The president also thanked Congress for approving $13.6 billion in aid to Ukraine this week, and said he will sign that into law immediately. He also said the U.S. will welcome Ukrainian refugees with open arms.

Should it deploy chemical weapons, Russia will pay a "severe price," the president said, without specifying what that price would be.

U.S. imports from Russia account for a small share of the United States' imports — about 1%, according to the Congressional Research Service — with crabs and iron among some of the biggest imports after Russian energy, which the U.S. is already blocking.

Within the past few days, companies such as Starbucks, McDonald's, Hilton Worldwide Hotels, Coca-Cola and PepsiCo. have announced changes to their operations in Russia, decisions the White House says have been made by the companies, independent of the U.S. government.

The Biden administration has received reports that Russia is considering seizing the assets of countries that have announced they intend to suspend their operations in Russia, White House press secretary Jen Psaki tweeted Thursday night. She said the possible Russian retaliation would "ultimately result in even more economic pain for Russia" and "compound the clear message to the global business community that Russia is not a safe place to invest and do business."

The U.S. and its allies have imposed punishing sanctions against Russia since the invasion, taking aim at the country's financial system and Russian elites, including Russian President Vladimir Putin himself.

Earlier this week, Mr.

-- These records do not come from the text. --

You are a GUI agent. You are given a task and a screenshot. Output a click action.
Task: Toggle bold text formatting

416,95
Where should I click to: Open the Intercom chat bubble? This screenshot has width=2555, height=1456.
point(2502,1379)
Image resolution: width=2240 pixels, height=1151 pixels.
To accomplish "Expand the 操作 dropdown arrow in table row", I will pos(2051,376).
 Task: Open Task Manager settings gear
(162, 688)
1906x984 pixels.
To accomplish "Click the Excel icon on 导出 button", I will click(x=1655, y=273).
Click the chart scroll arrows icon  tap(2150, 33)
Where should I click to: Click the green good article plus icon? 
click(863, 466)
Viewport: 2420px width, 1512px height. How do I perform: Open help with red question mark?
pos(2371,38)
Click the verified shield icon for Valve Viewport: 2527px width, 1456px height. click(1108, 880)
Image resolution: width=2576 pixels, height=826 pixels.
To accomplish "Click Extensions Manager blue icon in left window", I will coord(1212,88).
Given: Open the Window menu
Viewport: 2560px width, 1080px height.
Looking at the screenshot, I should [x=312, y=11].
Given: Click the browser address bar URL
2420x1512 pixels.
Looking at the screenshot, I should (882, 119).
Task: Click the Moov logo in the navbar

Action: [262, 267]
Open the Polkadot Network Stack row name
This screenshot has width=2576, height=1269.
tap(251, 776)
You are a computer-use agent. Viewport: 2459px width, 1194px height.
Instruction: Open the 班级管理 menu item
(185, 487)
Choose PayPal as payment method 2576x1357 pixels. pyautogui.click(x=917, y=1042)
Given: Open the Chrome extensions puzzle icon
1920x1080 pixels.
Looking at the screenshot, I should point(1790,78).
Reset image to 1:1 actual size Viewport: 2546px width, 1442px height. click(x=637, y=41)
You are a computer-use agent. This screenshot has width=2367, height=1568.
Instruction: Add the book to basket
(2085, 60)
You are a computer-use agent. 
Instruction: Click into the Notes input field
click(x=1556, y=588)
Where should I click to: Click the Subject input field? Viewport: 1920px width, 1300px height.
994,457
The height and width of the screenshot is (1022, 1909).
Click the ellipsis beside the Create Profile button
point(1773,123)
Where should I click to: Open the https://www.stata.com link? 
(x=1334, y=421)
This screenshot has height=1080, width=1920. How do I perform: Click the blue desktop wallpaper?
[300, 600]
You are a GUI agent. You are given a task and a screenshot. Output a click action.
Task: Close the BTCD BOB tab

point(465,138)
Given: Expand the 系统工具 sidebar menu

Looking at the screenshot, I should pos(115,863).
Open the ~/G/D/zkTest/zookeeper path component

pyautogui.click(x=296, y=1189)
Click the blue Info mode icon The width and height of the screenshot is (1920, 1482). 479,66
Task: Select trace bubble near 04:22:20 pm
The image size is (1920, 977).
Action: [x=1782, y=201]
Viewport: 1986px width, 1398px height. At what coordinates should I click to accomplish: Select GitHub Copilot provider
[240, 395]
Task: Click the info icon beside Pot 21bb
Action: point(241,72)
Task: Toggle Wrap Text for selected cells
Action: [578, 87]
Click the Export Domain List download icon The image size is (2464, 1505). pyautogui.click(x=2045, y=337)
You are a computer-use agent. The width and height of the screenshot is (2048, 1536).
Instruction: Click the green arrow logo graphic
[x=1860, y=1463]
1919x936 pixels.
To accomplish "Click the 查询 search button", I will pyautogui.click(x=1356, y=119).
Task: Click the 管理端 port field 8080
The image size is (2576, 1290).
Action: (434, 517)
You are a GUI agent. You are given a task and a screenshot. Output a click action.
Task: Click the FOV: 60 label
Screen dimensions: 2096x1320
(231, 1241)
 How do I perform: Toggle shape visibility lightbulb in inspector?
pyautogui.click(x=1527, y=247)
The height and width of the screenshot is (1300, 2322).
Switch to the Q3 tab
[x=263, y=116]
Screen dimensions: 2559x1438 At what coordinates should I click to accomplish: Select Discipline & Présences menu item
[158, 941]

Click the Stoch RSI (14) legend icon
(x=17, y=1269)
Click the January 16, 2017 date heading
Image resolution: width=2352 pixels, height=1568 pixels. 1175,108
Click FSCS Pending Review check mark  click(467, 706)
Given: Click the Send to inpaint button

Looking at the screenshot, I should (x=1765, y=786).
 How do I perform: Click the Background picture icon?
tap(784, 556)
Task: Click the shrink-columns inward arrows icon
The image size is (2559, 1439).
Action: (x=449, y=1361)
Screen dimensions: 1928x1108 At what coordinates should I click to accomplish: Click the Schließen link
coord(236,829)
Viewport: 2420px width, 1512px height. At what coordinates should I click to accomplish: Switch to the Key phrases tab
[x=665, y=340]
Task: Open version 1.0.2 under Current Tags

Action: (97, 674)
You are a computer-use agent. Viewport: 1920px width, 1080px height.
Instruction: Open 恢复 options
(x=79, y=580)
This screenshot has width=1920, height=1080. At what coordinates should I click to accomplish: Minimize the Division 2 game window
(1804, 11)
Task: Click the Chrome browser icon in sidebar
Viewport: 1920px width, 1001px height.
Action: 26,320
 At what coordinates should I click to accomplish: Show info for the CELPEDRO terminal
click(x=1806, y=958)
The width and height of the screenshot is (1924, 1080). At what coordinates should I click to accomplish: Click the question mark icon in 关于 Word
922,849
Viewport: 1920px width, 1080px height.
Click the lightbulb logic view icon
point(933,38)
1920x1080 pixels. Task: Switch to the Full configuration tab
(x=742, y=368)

Biden also announced a U.S. ban on Russian oil and gas imports, targeting "the main artery of Russia's economy" as Russian forces continue battering Ukrainian cities.

"We're banning all imports of Russian oil and gas energy," the president said. "That means Russian oil will no longer be accepted in U.S. ports, and the American people will deal another powerful blow to Putin's war machine."

World leaders are expected to convene on Friday morning after Russia hastily called a U.N. Security Council meeting to discuss in open debate what it called "the military biological activities of the U.S. on the territory of Ukraine" — leading the Biden administration to immediately denounce it as a "false flag effort."

Some GOP senators are urging the Biden administration to reverse course and allow the transfer of Poland's MiG fighter jets to the Ukrainians to fight the Russians. But some worry such a move would be viewed by Russia as an escalatory act.

Vice President Kamala Harris is in Poland and Romania this week to meet with allied leaders there about the crisis in Ukraine.